I am creating a system that stores large numpy arrays in pyarrow.plasma. I want to give each array a unique, deterministic plasma.ObjectID, np.array is not hashable sadly My current (broken) approach is:

import numpy as np
from pyarrow import plasma
def int_to_bytes(x: int) -> bytes:
    return x.to_bytes(
        (x.bit_length() + 7) // 8, "big"
    )  # https://stackoverflow.com/questions/21017698/converting-int-to-bytes-in-python-3
def get_object_id(arr):
    arr_id = int(arr.sum() / (arr.shape[0]))
    oid: bytes = int_to_bytes(arr_id).zfill(20)  # fill from left with zeroes, must be of length 20
    return plasma.ObjectID(oid)

But this can easily fail, for example:

arr = np.arange(12)
a1 = arr.reshape(3, 4)
a2 = arr.reshape(3,2,2)
assert get_object_id(a1) != get_object_id(a2), 'Hash collision'
# another good test case
assert get_object_id(np.ones(12)) != get_object_id(np.ones(12).reshape(4,3))
assert get_object_id(np.ones(12)) != get_object_id(np.zeros(12))

It also involves summing the array, which could be very slow for large arrays. Feel free to assume that the dtype of arr will be np.uint or np.int.

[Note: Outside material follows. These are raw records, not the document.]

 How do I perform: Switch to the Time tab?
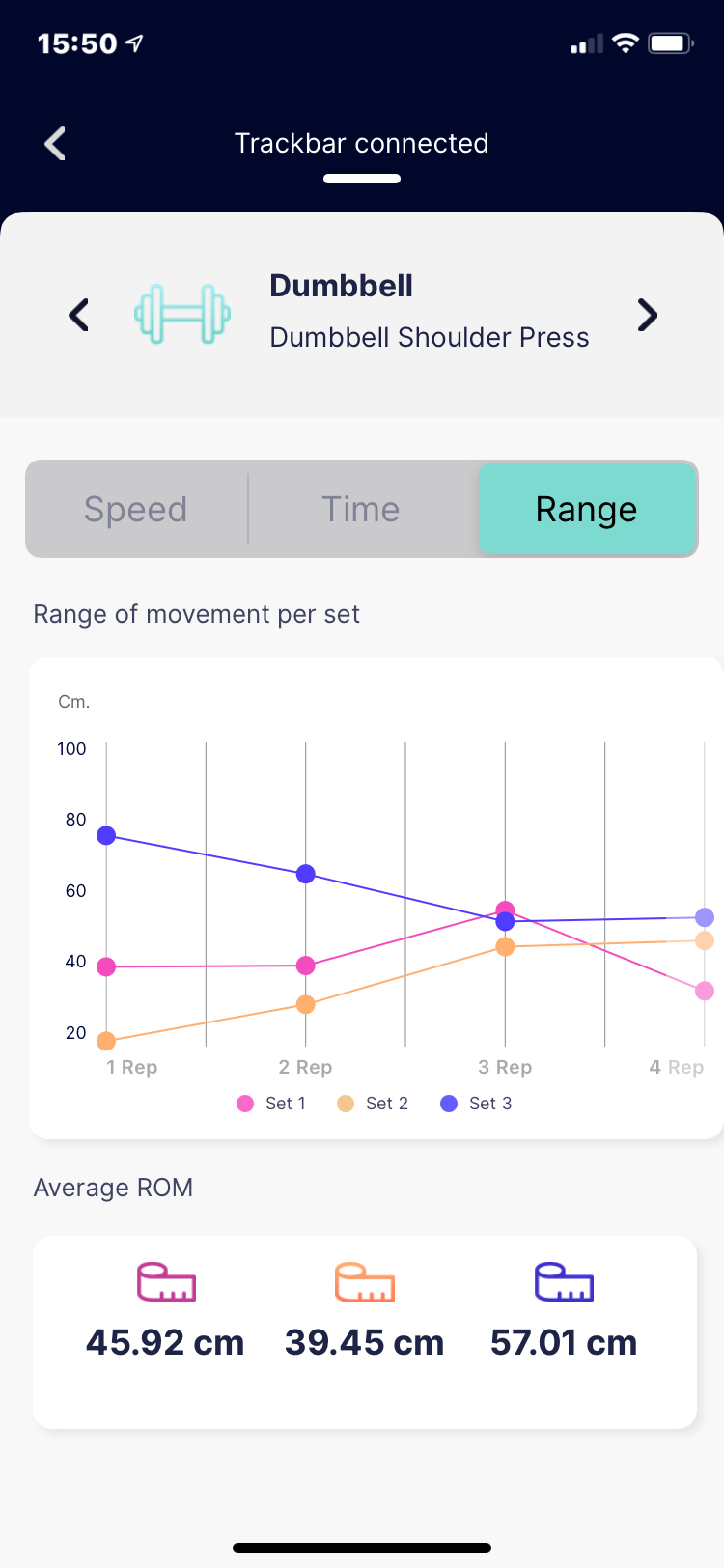360,509
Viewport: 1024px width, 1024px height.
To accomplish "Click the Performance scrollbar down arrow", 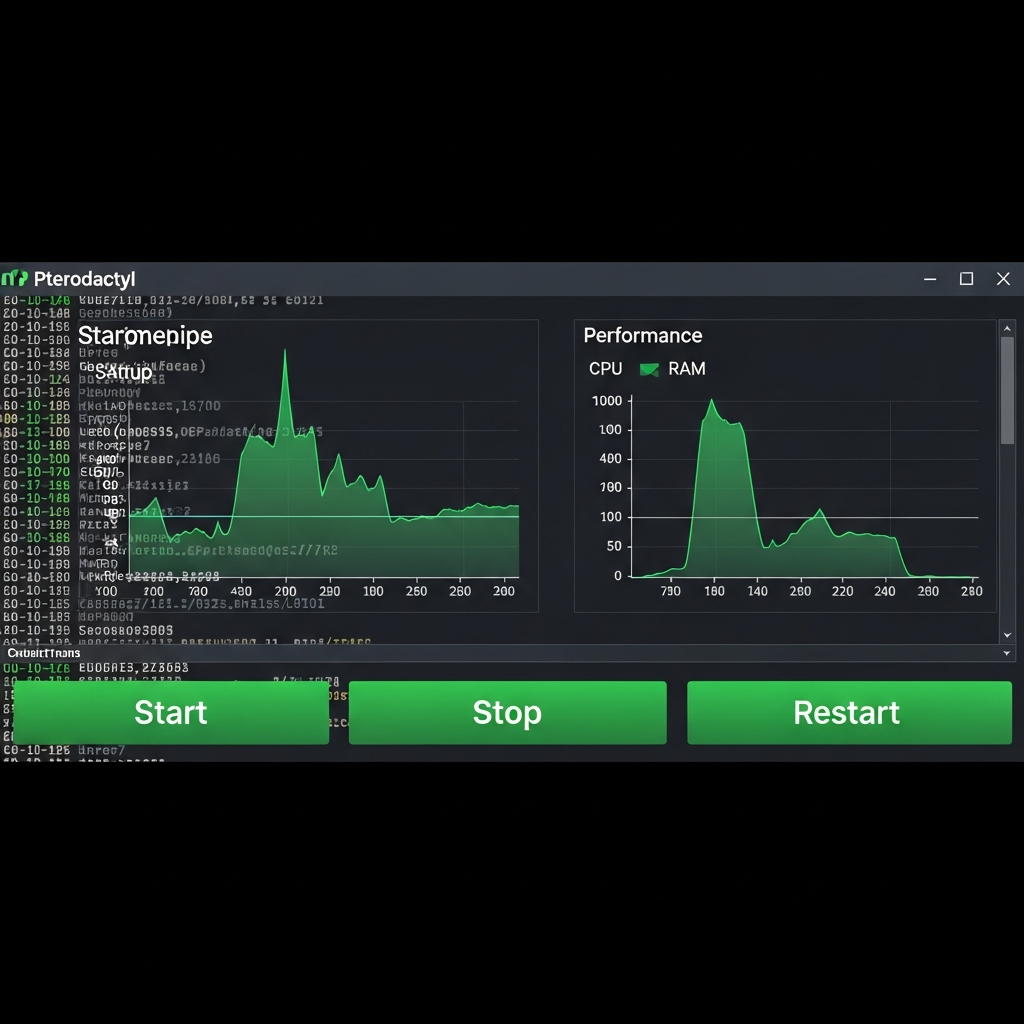I will coord(1008,634).
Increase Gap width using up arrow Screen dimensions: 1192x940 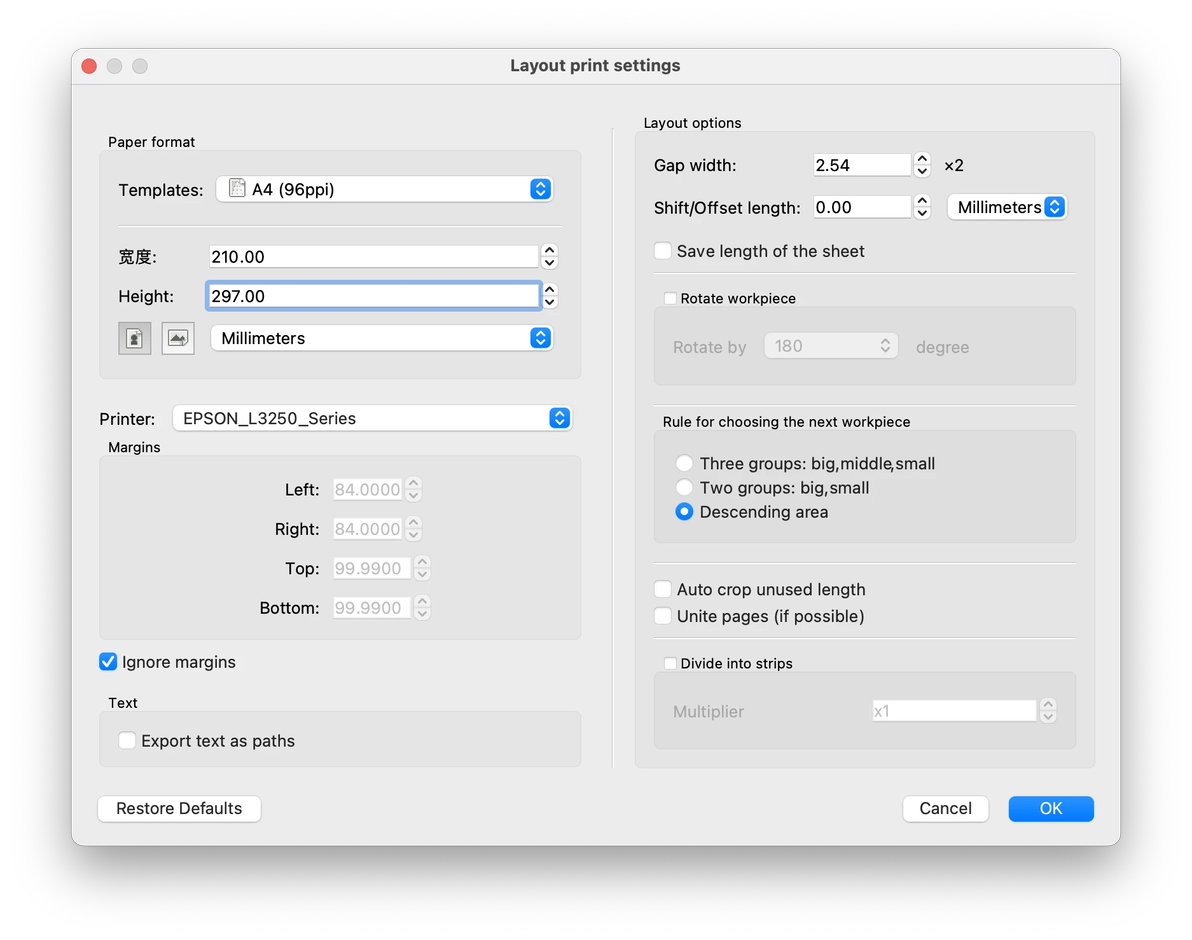coord(923,159)
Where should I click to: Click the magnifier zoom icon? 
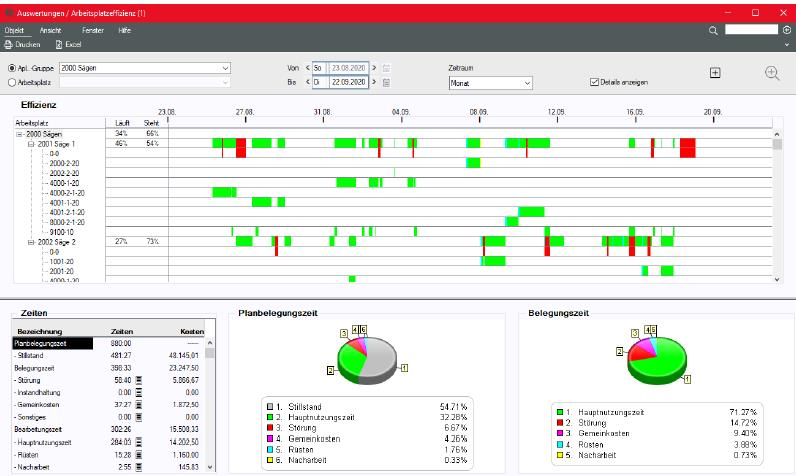772,73
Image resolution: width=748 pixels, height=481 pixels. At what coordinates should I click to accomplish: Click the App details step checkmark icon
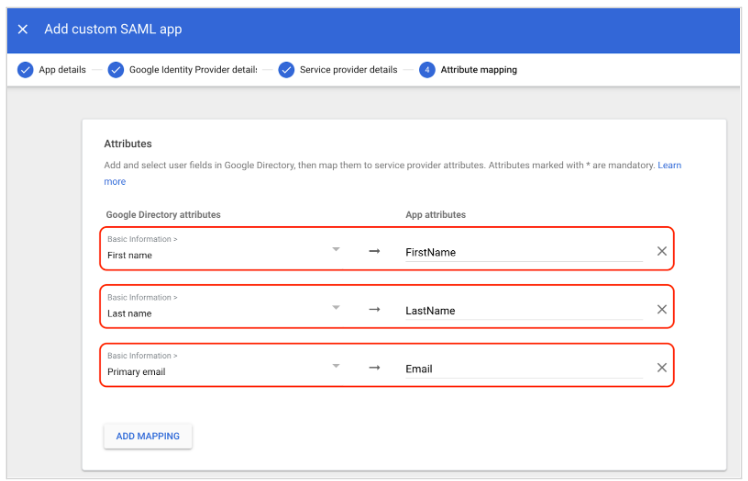(x=25, y=70)
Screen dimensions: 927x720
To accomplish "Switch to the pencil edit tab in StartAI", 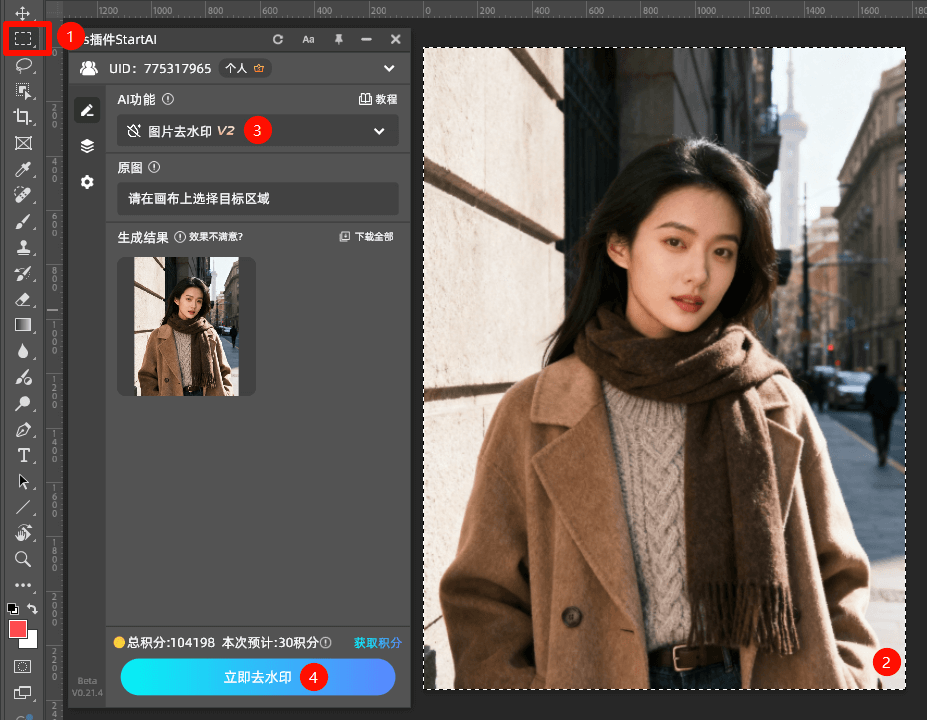I will pos(87,110).
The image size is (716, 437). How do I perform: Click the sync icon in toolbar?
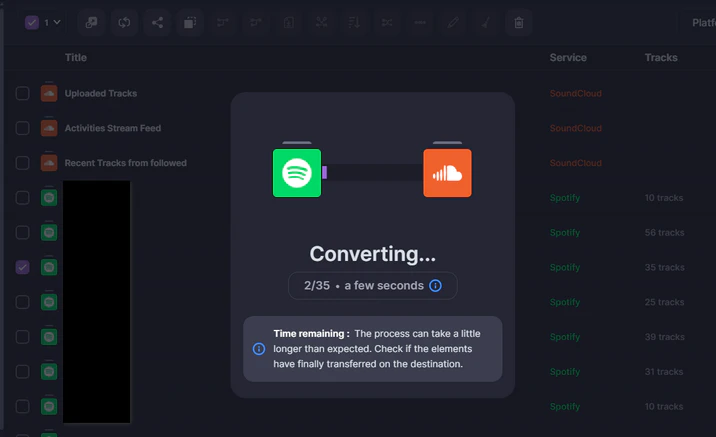point(124,22)
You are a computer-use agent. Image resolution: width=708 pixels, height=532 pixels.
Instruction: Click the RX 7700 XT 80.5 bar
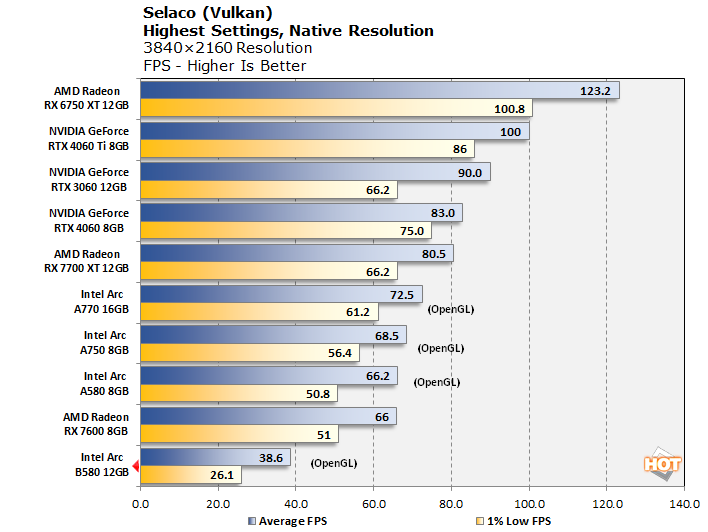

I know think that it's impossible to never have a hash collision (I only have 20 bytes of ID and there are more than 2^20) possible inputs, so I am just looking for something that is either a) cheaper to compute b) less likely to fail in practice

or, ideally, both!

Sam Shleifer
  • 1,716
  • 2
  • 18
  • 29

1 Answers1

3

The hashlib module has some routines for computing hashes from byte strings (typically used for CRC). You can convert an ndarray into a bytes string with ndarray.tobytes however your examples will still fail because those arrays have the same bytes but different shapes. So you could just hash the shape as well.

def hasharr(arr):
  hash = hashlib.blake2b(arr.tobytes(), digest_size=20)
  for dim in arr.shape:
    hash.update(dim.to_bytes(4, byteorder='big'))
  return hash.digest()

Exmaple:

>>> hasharr(a1)
b'\x9f\xd7<\x16\xb6u\xfdM\x14\xc2\xe49.\xf0P\xaa[\xe9\x0bZ'
>>> hasharr(a2)
b"Z\x18+'`\x83\xd6\xc8\x04\xd4%\xdc\x16V)\xb3\x97\x95\xf7v"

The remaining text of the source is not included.